Lots of people do this trek – families, friends, people with dogs, people on dates, people with babies – but it’s a long enough trail to find a bit of solitude along the way. On the way up and while you’re there on the Dragon’s Back, the sun can be unforgiving; there are no canopies of trees or a chance of comfortable shade. Bring sunglasses. Bring a cap. Don’t forget your sunblock. And wear comfortable shoes.

On the way down, you’ll lose the view but get tons of shade. It’s a long, long way down (for some reason, going up took us about a quarter of an hour to do, but going down took us almost over two hours), and there’s nothing to see, really, and you’re left to wonder where you’re gonna end up. On the bright side, a local was slicing up and selling pineapples on the way down, and by the time you think it’s best to give up, you’ll have made it to the beach.

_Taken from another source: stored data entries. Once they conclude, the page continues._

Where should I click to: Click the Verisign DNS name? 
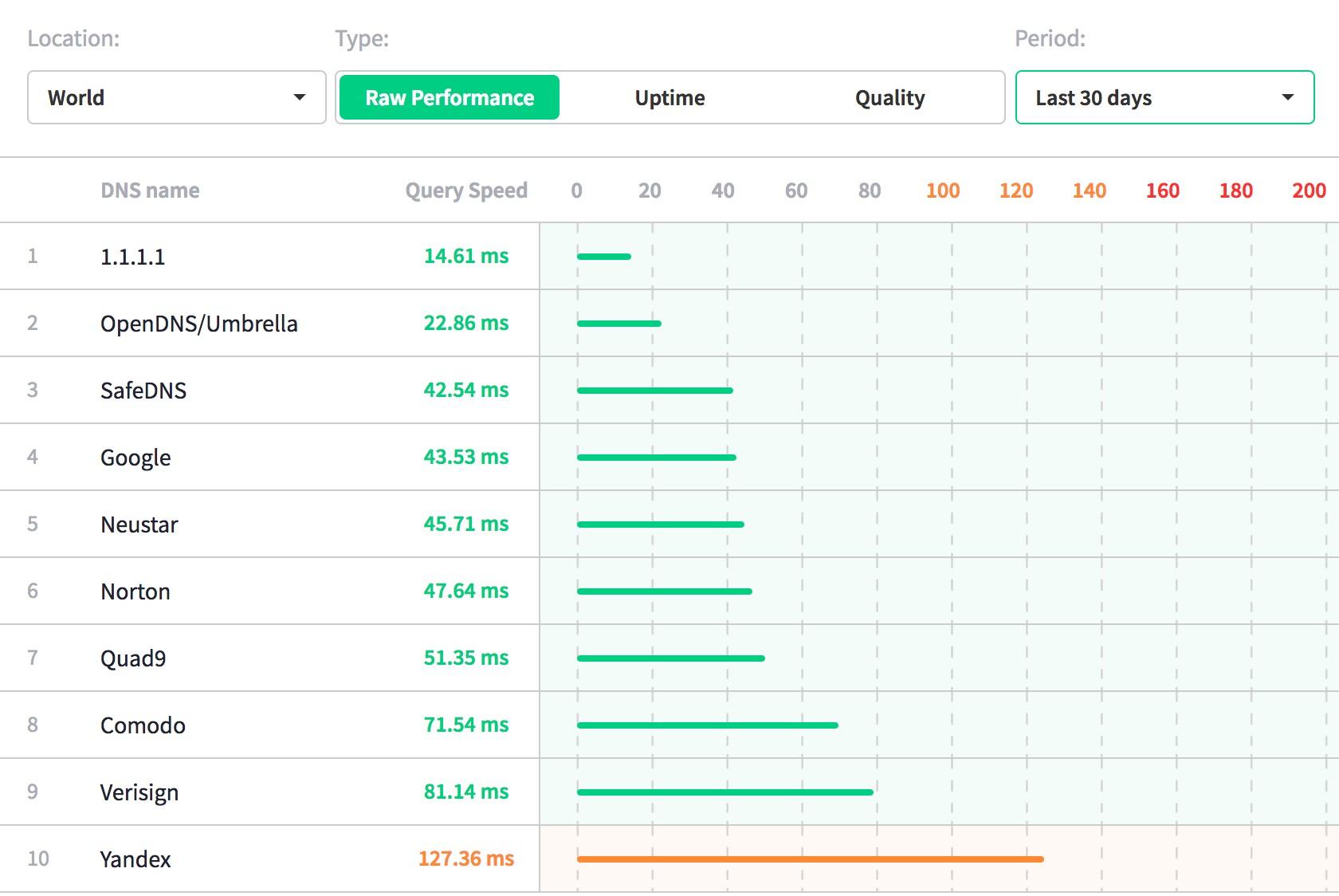tap(139, 792)
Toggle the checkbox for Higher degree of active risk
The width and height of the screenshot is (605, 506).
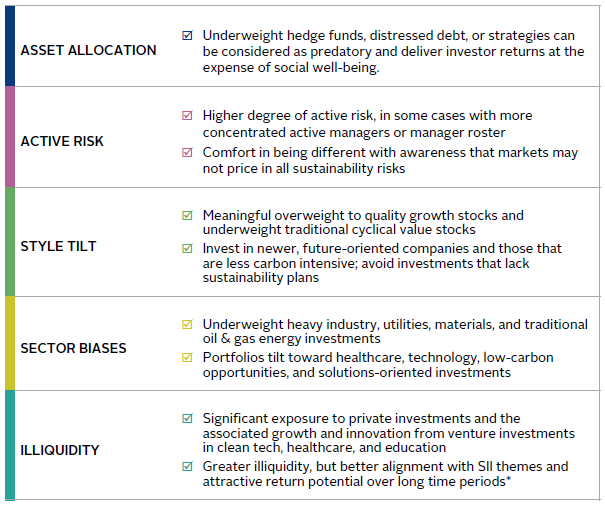pos(187,115)
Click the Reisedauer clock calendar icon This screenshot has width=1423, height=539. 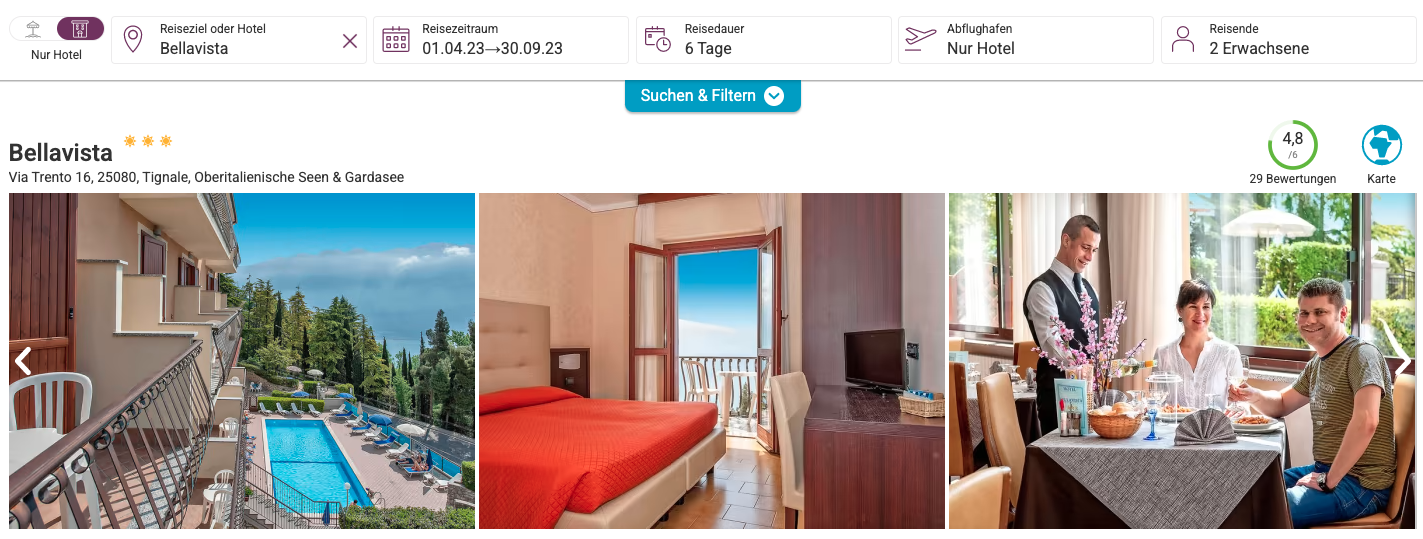point(658,40)
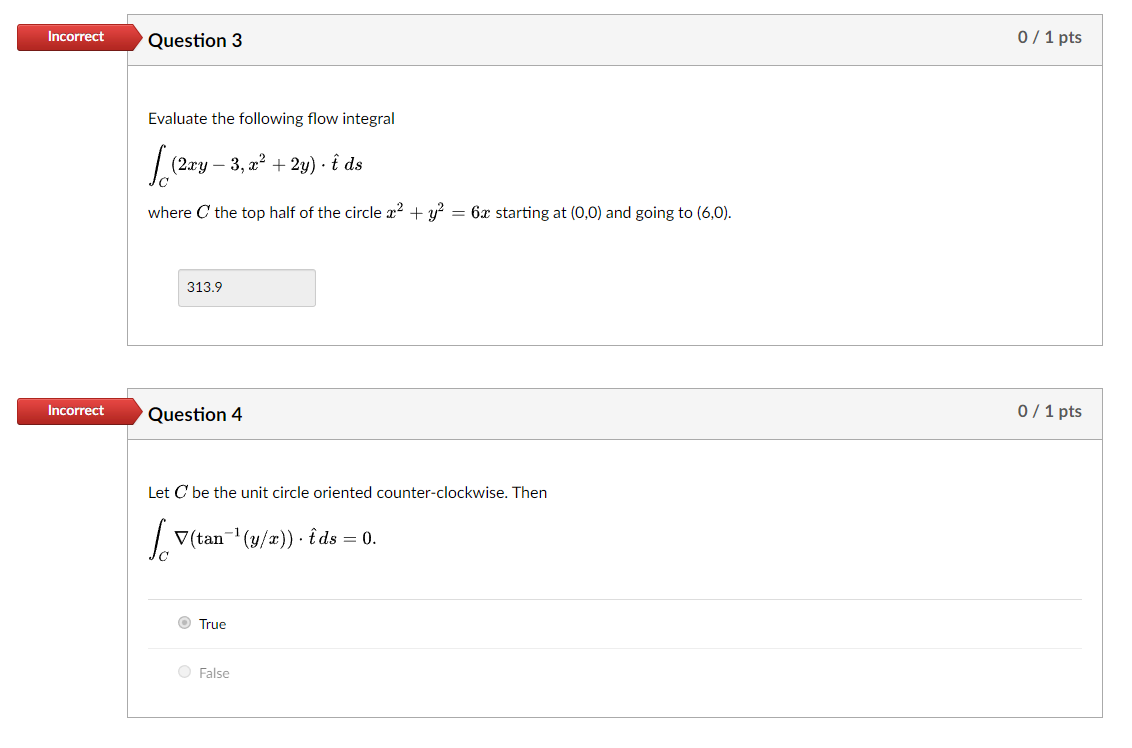
Task: Click the answer box containing 313.9
Action: [x=246, y=288]
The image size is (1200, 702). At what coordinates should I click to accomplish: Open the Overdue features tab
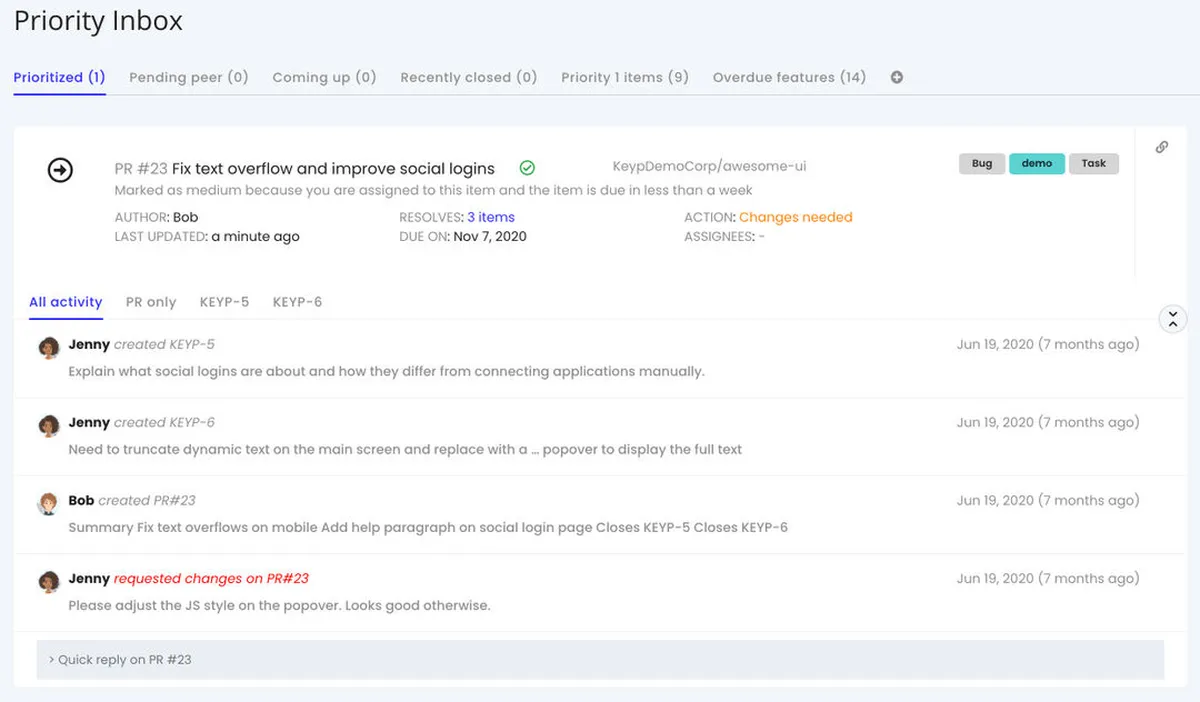tap(789, 77)
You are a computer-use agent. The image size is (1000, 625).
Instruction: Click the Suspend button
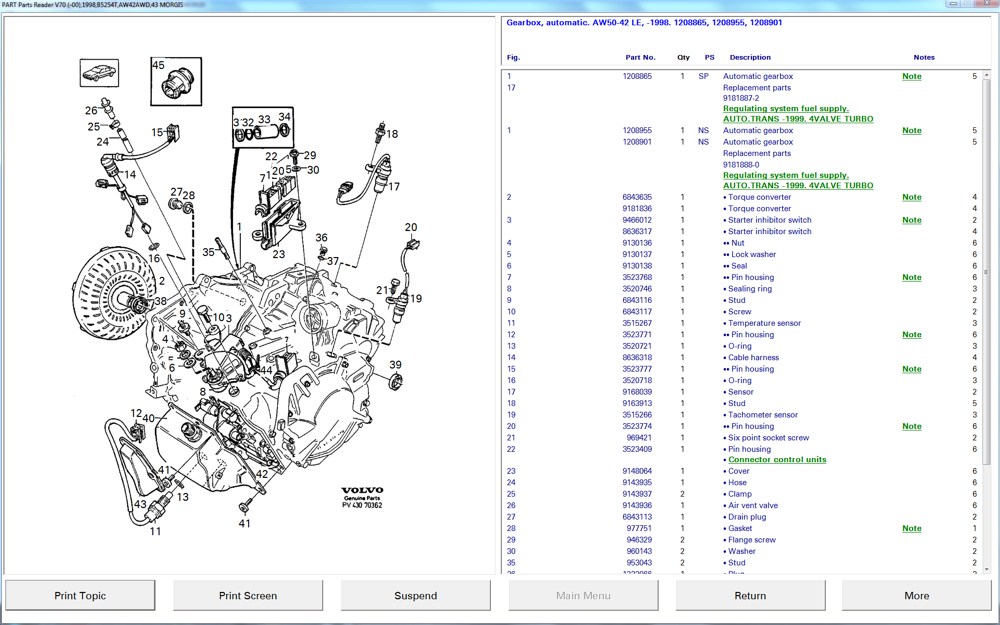pos(415,595)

We ended up at Big Wave Bay, popular among the locals, where there is a restaurant selling burgers and sandwiches and fries, local beers they aptly named Dragon’s Back (or so I remember) and really great mango shakes. We had a late afternoon lunch and proceeded to doze off on the sand. (The beach! I can’t stress enough how one who has grown up in the tropics needs a doze of sand and sea every year.) 

Going back to the city:

From the beach, walk up to the main road where you will find Bus 9 and the tiny buses waiting for people to take back to Shau Kei Wan Station. Fare remains the same as earlier, via Octopus Card or cash.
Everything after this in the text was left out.